Normally, at such events, I'm loathe to be startled by a wake-up call that rattles through my skull like the demented cross between the bells of St. Mary's and a Nine Inch Nails B-side. On this morning at least, I was not subjected to such an ordeal.

Being lucky enough to have found employment in a career that affords me a long summer vacation (and being a nighthawk by nature) I usually find myself, by the second week of July, waking no earlier than the crack of noon and often getting to sleep after dawn's break. While this morning, as I occasionally glance up past the horizon that is the top of the monitor at the early-risers in their caffeine-induced wanderlust, I am content to live with novelty of having become conscious at a time where, for the past six weeks, I had often remained up to see. In the summer I'm wont to ask friends, "you mean there's a 10am?"

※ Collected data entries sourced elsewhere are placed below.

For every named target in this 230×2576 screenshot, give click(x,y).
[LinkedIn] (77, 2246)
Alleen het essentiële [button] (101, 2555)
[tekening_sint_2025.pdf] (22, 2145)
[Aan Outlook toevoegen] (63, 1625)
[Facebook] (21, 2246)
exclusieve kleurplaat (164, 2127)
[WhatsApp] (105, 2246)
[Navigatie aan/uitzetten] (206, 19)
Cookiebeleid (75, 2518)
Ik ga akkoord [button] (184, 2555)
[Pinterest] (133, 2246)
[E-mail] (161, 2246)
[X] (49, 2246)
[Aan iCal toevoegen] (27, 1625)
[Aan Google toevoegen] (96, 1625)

Morning is just wrong in so many ways.

I drift around in a semi-conscious haze and am annoyed by people that are way too happy and energetic for their own good. I would much rather see the stragglers from an all-night run at a club come staggering through the lobby - at least they look how I feel. They've done their best to try and make me comfortable in the Hilton lobby. They've provided me with a complimentary PC to bang away my thoughts (although using IE6 again is a painful experience). They've gone through great pains to create this crazy open feng shui environment that runs an unbroken stretch incorporating the front desk, TV lounge, internet stations, bar, coffee shop and restaurant. But for the restaurant it kind of looks like an upscale Barnes & Noble. I feel so damn cosmopolitan I might just throw up. If I see one more light fixture that looks like it belongs at the MOMA or one piece of smoked glass I may just need a bucket.

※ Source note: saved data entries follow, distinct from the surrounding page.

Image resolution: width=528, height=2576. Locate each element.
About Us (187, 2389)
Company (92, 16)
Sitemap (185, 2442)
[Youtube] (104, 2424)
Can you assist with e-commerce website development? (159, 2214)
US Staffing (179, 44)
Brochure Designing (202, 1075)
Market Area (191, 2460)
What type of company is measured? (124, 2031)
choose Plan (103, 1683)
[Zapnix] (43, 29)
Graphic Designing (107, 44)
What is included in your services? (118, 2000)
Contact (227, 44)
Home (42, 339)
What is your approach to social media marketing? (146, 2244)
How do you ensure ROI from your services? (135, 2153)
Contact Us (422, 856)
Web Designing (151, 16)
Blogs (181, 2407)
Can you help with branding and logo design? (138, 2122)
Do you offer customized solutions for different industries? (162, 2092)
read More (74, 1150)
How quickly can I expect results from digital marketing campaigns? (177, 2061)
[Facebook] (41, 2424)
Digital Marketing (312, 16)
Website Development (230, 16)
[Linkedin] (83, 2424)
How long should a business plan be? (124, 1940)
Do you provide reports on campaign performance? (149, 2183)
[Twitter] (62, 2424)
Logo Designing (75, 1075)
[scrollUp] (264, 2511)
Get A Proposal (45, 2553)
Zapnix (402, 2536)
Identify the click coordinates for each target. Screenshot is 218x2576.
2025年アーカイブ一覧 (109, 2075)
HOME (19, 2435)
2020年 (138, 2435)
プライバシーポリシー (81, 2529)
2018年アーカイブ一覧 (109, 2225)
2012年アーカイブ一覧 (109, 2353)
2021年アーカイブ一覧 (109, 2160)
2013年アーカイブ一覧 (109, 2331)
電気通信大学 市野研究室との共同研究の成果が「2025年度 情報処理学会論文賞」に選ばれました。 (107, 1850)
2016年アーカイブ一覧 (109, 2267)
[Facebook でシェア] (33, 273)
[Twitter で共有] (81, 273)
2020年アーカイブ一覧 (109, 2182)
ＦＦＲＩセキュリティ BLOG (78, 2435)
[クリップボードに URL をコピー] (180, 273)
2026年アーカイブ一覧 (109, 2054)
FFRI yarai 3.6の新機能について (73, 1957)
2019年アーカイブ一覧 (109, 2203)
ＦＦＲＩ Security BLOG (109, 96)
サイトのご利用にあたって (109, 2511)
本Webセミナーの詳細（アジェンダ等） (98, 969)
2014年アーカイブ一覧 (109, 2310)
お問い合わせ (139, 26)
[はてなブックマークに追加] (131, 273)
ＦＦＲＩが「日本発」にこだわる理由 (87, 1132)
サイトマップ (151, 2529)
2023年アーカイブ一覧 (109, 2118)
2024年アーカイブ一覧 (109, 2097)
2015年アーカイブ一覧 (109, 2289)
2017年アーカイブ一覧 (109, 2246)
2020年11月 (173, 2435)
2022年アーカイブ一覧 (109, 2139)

If you awake early in the mornings while travelling, it can never be a good thing. It usually means you have stuff you HAVE to do (and nobody wants to HAVE to do anything), or you evidently didn't try hard enough to have fun the night before.

And as the TV in the lounge shows sports highlights and the overhead cascade of piped-in music plays Aerosmith's "Dream On" (and oh, I so wish I could have dreamed on from 4-8am) , and a Peewee baseball team from Whoknowswheresville tramps in to kill time in front of the TV until they're allowed to check in (it's 7:30 am!), and I frame my vision with a print of a elephant with the title "Kenya" behind the coffee stand barrista, and the lamp beside my monitor screams to be reunited with its Ikea brethren, and most people are dressed WAY better than I am with my "I'm what Willis was talkin' 'bout" tee, I take some solace in looking at the gentleman two PCs over, who, by his body language, seems to get it.